Beneath the emerald pavements of VGC and the golden streets of Parkview, is an unacknowledged underbelly. The heart of the masses.
“Before we start… everybody dey around?” Ifiok asked in his thick Efik accent while looking at all the occupied benches.
“Find out nah. Do roll call. Na today you begin work secretary?” That was Sparrow. Brash as ever. The benches had been meticulously arranged by the secretary. Two columns of four benches each. It was always a bit of stress moving them from “Madam Wangerr’s Food Booka” – the canteen down the road – and then moving them back, but Ifiok deemed the stress necessary. Plus he always got the neighbourhood kids to do it for him.

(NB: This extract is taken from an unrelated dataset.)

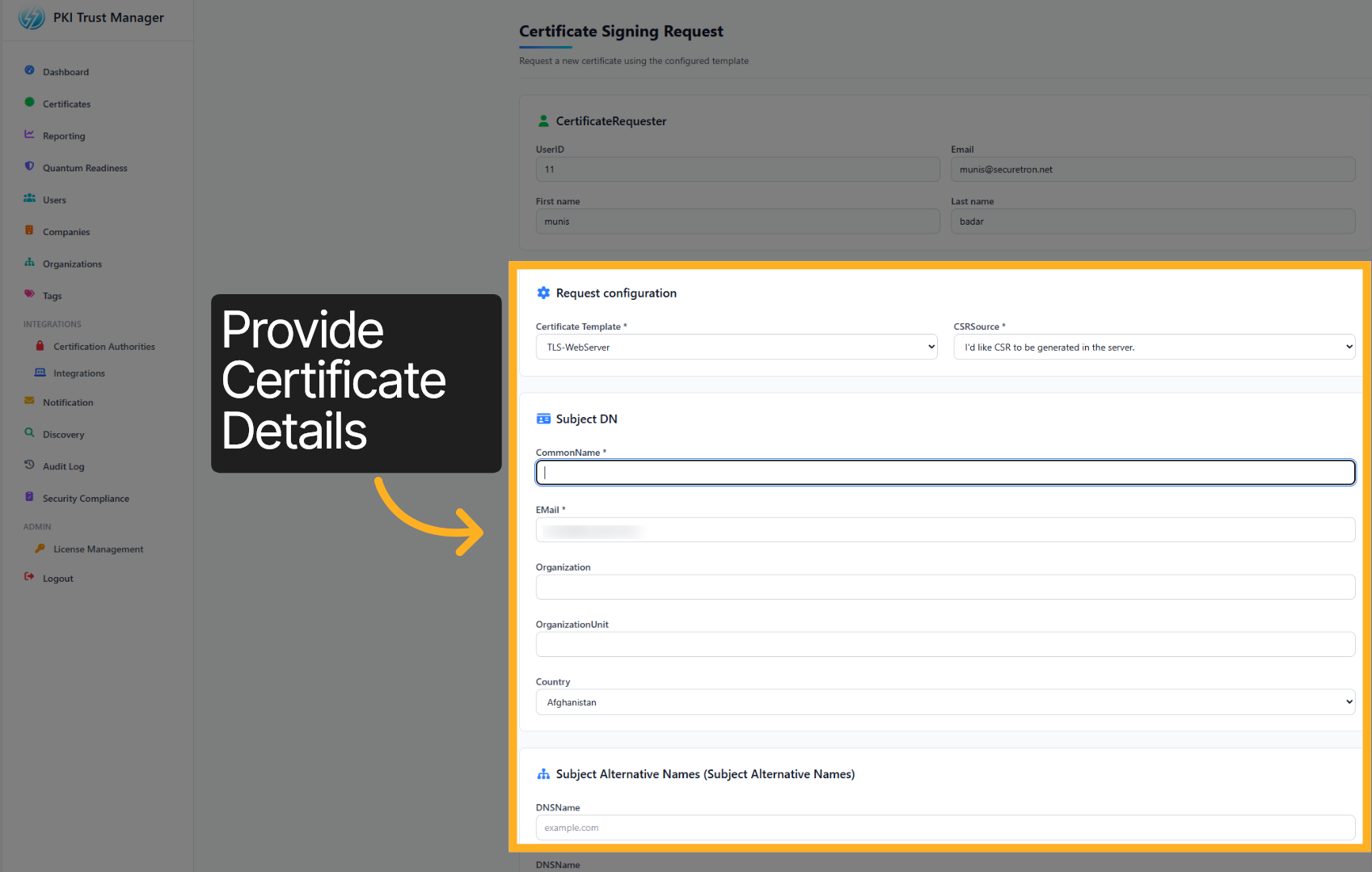Focus the CommonName input field
The width and height of the screenshot is (1372, 872).
tap(944, 473)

Madam Wangerr herself was in attendance. Looking every bit the role of “Canteen CEO” as she called herself. Grossly overweight, oily and filthy. She sat on one of the benches on the back row.

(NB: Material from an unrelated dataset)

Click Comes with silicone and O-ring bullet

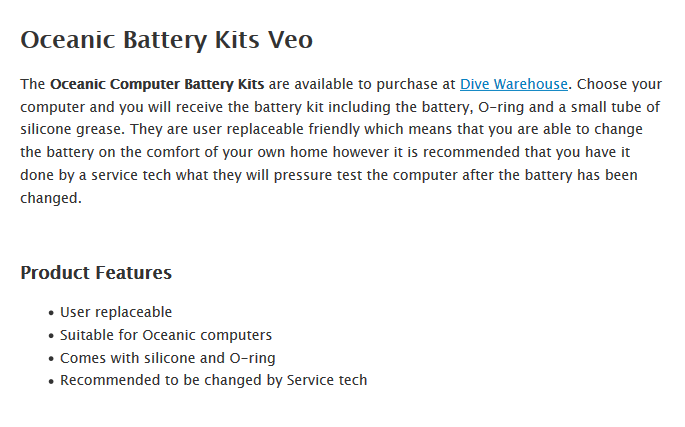[x=167, y=358]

Ifiok’s chair and table faced the half-occupied benches. Beside him sat the Landlord. Nobody knew his name. Not even Ifiok. Nobody bothered. The man was mysterious in his looks as he was spooky when he spoke. Every time he came around to the premises, he was always seen wearing an Agbada. He never said much, if anything. The few times he parted his fully bearded lips, it was to yell or growl. But it sounded more like a growl. His baritone voice bellowing out threats to tenants owing rent or found guilty of misusing the property was not considered a privilege worth earning. Everyone kept their distance.
You see, every squad has its players. Meet theirs…

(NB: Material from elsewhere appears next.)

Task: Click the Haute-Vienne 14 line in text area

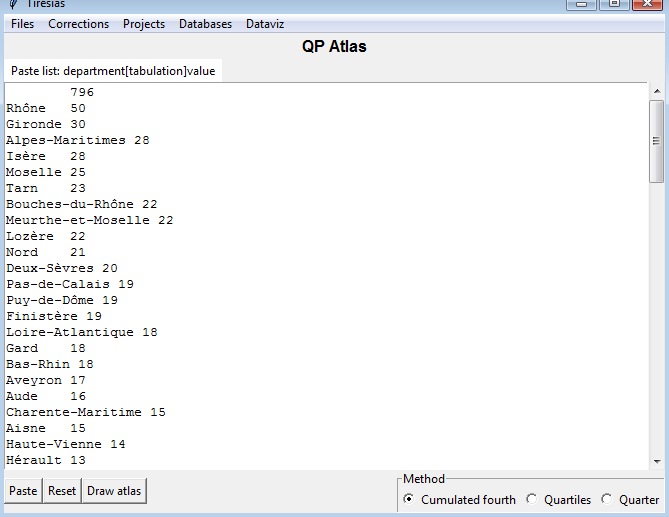Action: 66,444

Ifiok opened his ledger and started calling out room numbers: “Room one…”
“Present,” Laide replied. Her voice was like a loud whisper. Ifiok looked up from the book to see where she sat. She always sounded like she was recovering from a cold. And as always, her face was devoid of makeup and her dressing was plain.
“Na wetin?” Sparrow answered, “You no see me?” Sparrow cursed under his breath while Ifiok simply made a note of his presence in the journal before him.
Room Two was as yet unoccupied. The previous occupants had been worthy recipients of the dreaded landlord’s bellow. This had been followed by swift action: luckily, no animals were harmed in the eviction.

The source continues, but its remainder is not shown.